● Texto
══════

Para entender el sustrato biológico de las creencias religiosas son
importantes tres dispositivos o módulos cerebrales relacionados con “la
conciencia espiritual”:
-
El denominado “Operador binario” descrito por el psicólogo Eugene D’Aquili, que
analiza la realidad en términos opuestos, como la dicotomía yo-otro y que posiblemente sea el
responsable de la “tendencia natural”
a la dicotomía material-inmaterial,
cuerpo-espíritu, que constituye la base del dualismo.
-
El “Dispositivo hipersensible de detección de
agencia” (DHDA), descrito por el psicólogo Justin L. Barret, y que
nos predispone a detectar en la naturaleza “agencias”
parecidas a las humanas, de manera que atribuimos a los objetos y fenómenos
naturales una capacidad o potestad de acción intencionada, que en realidad no
existen. El DHDA nos predispone a cometer, lo que en estadística se conoce
como, error de tipo 1 o falso positivo, consistente en “creer que hay algo cuando en
realidad no lo hay”, es decir “ver lo que no existe”. Resulta
obvia la ventaja evolutiva para la supervivencia de dicho módulo, pues confundir
una sombra de un árbol o una roca con un depredador no implica riesgos vitales,
quizás solo un poco de estrés. Sin embargo los falsos negativos, pensar que la
sombra es del árbol cuando corresponde a un depredador nos puede costar la
vida.
-
El “módulo interprete”, descrito por M.
Gazzaniga en pacientes con el cerebro dividido tras una “callosotomía” como
tratamiento en algunos tipos de epilepsia. Dispositivo involucrado en la
génesis de las creencias humanas, al estar en la base cerebral de una de las
características primigenias del ser humano, su curiosidad y necesidad de “crear explicaciones a posteriori de todo lo
que hacemos”. De manera que, aunque las razones sean inconscientes y por
tanto desconocidas siempre elaboramos ad
hoc un relato “coherente y no
necesariamente verdadero”.
Con estos datos podemos avanzar una respuesta plausible a la
pregunta origen del escrito.

══════

● Instrucciones
**a)** Reproduce literalmente el tramo del texto sobre los módulos cerebrales de las creencias religiosas que va desde "Para entender el" hasta "base del dualismo.".
**b)** Según el texto, ¿qué psicólogo describió el Dispositivo hipersensible de detección de agencia (DHDA)?

══════

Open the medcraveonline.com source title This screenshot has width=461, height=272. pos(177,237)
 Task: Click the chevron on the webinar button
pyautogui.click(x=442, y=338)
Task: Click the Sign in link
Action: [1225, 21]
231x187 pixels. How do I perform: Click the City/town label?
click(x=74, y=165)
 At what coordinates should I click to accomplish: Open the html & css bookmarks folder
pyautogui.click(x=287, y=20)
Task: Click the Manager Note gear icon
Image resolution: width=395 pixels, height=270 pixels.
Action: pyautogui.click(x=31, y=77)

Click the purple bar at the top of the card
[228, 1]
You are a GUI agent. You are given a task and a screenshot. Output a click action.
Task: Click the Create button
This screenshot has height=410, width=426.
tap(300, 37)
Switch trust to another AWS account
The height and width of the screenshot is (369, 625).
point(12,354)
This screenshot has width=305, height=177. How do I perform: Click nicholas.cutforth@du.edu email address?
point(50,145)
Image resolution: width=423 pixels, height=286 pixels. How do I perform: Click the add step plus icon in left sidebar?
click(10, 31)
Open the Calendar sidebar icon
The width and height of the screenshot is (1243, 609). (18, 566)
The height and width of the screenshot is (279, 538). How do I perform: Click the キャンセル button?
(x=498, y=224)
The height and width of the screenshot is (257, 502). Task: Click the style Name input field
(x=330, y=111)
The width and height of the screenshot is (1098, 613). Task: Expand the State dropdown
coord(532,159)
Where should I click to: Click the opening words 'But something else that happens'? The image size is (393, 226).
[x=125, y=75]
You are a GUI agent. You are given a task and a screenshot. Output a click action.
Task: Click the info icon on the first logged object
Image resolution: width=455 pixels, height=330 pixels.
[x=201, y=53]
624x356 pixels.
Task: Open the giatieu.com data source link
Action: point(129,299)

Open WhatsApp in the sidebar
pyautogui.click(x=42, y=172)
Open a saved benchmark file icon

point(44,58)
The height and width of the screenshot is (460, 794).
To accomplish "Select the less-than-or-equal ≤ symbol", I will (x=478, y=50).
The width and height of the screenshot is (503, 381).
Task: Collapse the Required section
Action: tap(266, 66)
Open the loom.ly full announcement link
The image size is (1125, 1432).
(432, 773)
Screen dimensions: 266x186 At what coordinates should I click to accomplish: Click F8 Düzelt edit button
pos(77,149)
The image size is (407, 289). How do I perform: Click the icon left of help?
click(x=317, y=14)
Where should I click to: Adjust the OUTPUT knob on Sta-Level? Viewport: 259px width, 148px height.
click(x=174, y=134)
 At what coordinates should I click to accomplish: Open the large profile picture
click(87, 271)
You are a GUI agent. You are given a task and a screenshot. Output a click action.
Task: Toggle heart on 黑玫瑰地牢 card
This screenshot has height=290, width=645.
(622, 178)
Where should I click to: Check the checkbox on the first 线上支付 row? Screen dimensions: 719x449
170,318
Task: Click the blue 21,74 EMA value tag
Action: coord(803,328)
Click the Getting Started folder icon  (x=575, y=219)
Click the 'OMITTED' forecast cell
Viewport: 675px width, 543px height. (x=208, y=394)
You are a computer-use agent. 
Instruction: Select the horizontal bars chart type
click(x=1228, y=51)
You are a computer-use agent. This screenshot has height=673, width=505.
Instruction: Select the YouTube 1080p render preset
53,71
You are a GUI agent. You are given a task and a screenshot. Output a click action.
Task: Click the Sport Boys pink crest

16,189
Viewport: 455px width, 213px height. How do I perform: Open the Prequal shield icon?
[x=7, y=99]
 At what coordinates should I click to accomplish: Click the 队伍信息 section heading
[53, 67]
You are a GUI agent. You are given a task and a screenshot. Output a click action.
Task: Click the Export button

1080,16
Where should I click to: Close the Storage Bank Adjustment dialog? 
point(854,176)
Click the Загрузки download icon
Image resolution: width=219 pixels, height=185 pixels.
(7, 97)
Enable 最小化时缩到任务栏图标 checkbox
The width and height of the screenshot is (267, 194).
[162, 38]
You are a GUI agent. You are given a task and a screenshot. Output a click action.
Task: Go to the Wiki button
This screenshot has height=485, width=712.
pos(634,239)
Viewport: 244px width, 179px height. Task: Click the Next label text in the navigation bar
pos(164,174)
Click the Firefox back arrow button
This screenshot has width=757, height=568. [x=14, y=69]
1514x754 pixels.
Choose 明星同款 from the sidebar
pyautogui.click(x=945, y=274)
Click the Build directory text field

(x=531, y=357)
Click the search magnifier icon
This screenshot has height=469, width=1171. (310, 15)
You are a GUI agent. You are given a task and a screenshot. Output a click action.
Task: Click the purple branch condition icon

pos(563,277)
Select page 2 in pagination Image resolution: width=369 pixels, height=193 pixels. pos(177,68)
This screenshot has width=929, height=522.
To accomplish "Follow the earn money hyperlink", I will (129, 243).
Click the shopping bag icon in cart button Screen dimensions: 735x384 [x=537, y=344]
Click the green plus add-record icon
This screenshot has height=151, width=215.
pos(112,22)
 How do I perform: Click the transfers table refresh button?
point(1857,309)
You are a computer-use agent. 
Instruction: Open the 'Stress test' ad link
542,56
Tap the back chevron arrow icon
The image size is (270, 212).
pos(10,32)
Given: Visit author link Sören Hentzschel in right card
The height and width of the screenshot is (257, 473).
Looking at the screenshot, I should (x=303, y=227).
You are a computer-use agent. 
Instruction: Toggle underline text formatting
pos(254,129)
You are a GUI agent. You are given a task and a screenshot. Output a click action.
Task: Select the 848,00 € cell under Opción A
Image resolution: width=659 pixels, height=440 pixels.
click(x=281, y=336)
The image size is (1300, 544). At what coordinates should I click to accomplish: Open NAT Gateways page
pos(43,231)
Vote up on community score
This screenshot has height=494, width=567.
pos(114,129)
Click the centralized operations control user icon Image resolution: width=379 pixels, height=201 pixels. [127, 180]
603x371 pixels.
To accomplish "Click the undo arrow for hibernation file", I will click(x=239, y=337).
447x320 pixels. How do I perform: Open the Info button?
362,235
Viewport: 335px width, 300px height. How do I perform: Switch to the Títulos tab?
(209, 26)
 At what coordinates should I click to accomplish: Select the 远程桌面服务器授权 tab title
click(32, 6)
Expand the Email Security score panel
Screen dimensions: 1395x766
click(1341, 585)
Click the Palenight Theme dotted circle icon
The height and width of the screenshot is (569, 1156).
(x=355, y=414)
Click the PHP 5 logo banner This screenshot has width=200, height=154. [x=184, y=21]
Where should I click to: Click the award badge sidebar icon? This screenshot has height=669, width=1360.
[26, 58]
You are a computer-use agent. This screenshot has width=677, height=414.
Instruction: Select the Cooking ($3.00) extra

══════

● Respuestas
**a)**
Para entender el sustrato biológico de las creencias religiosas son
importantes tres dispositivos o módulos cerebrales relacionados con “la
conciencia espiritual”:
-
El denominado “Operador binario” descrito por el psicólogo Eugene D’Aquili, que
analiza la realidad en términos opuestos, como la dicotomía yo-otro y que posiblemente sea el
responsable de la “tendencia natural”
a la dicotomía material-inmaterial,
cuerpo-espíritu, que constituye la base del dualismo.

**b)** Justin L. Barret.